Text segment ::
────────────────────

I wonder how long these practices will need to continue.  Just the other day, Twitter announced that 100 million people had created accounts.  You can’t turn the news on without hearing about Twitter.  A large group of people, primed on social software by Facebook, are waiting to join Twitter.  And over the next year or two, they will, raising issues of context collapse, and prompting a turn toward increased privacy among early adopters.

My major problem with the Twitter/LoC agreement is that the people who will be confronted with context collapse and a growing need for privacy have lost meaningful recourse.  As I argued in my last post, it becomes impossible to take back what you’ve shared, a real and useful privacy strategy.  You’ll still be able to make your account private, but it seems there’s little you can do about the Tweets you sent that were archived permanently in the Library of Congress.

Why is this bad?  Let’s consider a hypothetical.  In 2007, Myspace had 100 million users.  Myspace was growing fast, with many users signing on for the first time.  Myspace users had two options for privacy: public or friends-only.  And a lot more people had public profiles in 2007 then they do today.  How would we feel, now, if Myspace had given all of its public profiles to the Library of Congress for permanent archive in 2007? I can only guess that a bunch of people who had public profiles in 2007 might feel a little uncomfortable about it (cue the “it’s their own damn fault” chorus).

I guess I should feel relief that if Twitter is going to do this to users, at least they are partnering with the LoC (an admirable entity).  But, in reading what LoC staff is saying about this effort, I’m not comforted.  Of the dataset, LoC Blogger Matt Raymond writes “I’m certain we’ll learn things that none of us now can even possibly conceive.” National Archivist David Ferriero writes “What will historians be able to glean from our tweets?  We can’t be sure, but it will probably be very interesting” (while also stating “Twitter is not for everyone. If you are anything like me, you don’t really care what someone had for breakfast.”)  It strikes me that the Twitter archive is being treated like a novelty, promising to be an amazing treasure trove when new research methods are developed.

Maybe it’s all these years of running t-tests (developed 1908), but I’m skeptical that these Tweets are going to tell us something that we can’t quite imagine.  Robust methods develop slowly, and are validated over time.  We’ll probably still be doing text mining, linguistic and sentiment analysis, and content analysis 50 years from now.  One area that is improving rapidly, however, is the identification of individuals in large data sets.  The Netflix dataset was identified by Narayanan and Shmatikov.  Acquisti and Gross demonstrated they were able to guess people’s social security numbers from public data.  And old-fashion detective work by Michael Zimmer identified the T3 Facebook dataset.  Of the future, we know this: It will be easier to connect you to your archived Twitter identity.

So here’s the thing.  Why won’t Twitter make the archiving a simple, opt-in process?  Or at least allow people to opt out?  Twitter obviously knows that giving user data to a permanent archive is different from sharing an API or allowing a Google spider – they wouldn’t have approached the LoC if this wasn’t the case.  I may be the only voice shouting about this, but this is a big, watershed moment regarding user privacy.  EFF, EPIC, Facebook watchdogs – where are you?  Let’s work with Twitter and make this right.


16
Apr 10

Is it time to cancel your Twitter account?

────────────────────

Data lines ::
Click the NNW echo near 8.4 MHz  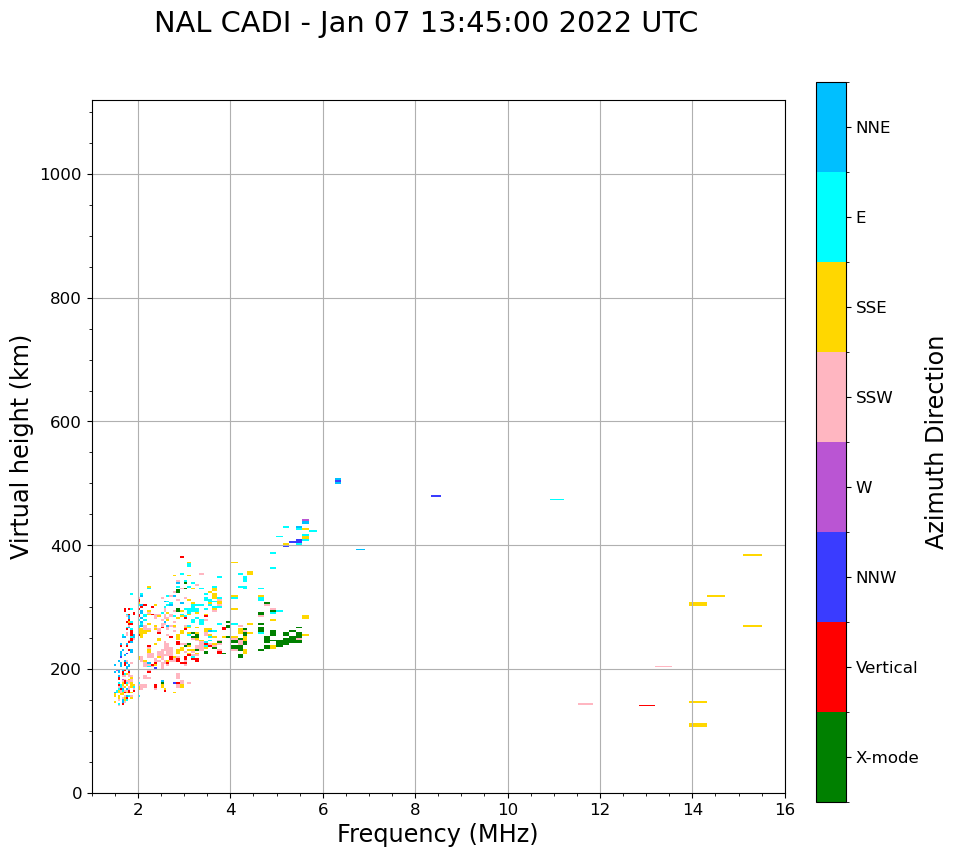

────────────────────

Direction 1 ::
According to the Twitter archive post, who identified the Netflix dataset?
Direction 2 ::
In two sentences, what does the Twitter archive post argue?
Direction 3 ::
Can you continue the Twitter archive post from the point where it stops?
The listing is separate material from the Twitter archive post.

Response 1 ::
Narayanan and Shmatikov identified the Netflix dataset.

Response 2 ::
The author objects to the Twitter and Library of Congress agreement because users facing context collapse and a growing need for privacy lose the ability to take back tweets that are permanently archived, and because identifying individuals in large data sets is getting easier. The author asks why Twitter won't make the archiving opt-in or at least allow opting out, and calls on privacy groups to work with Twitter to make it right.

Response 3 ::
I was pleased to see that my last post on Twitter and the LoC generated excellent discussion both here in the comments and over in Twitter.   I’ve seen some great defenses of the deal, but unfortunately I’m not buyin’ quite yet.  I thought I’d use this post to quickly raise a few more questions and concerns.

First, a quick review of some of the conversation about the dealZimmer is all over it, raising a number of great open questions, and exloring how private tweets just might end up in the LoC’s archive.  The Atlantic has rounded up opinions, particularly an interesting conversation going on at The Big Money.  Also notable is a BBC interview with Twitter’s general counsel, though it skips over privacy issues.  Now that I think of it, skipping over privacy issues might be the theme of this essay.

One of the central problems with this deal are the set of assumptions around public Tweets.  Particularly, because the Tweets are “already public“, individuals lose all rights to the content.  In my last post, I drew explored some ways in which content shared in public actually wasn’t public content.  For example, practically obscure public content that is meant for a select audience.  In this post, I want to challenge another assumption that people make about public content: that it lives forever.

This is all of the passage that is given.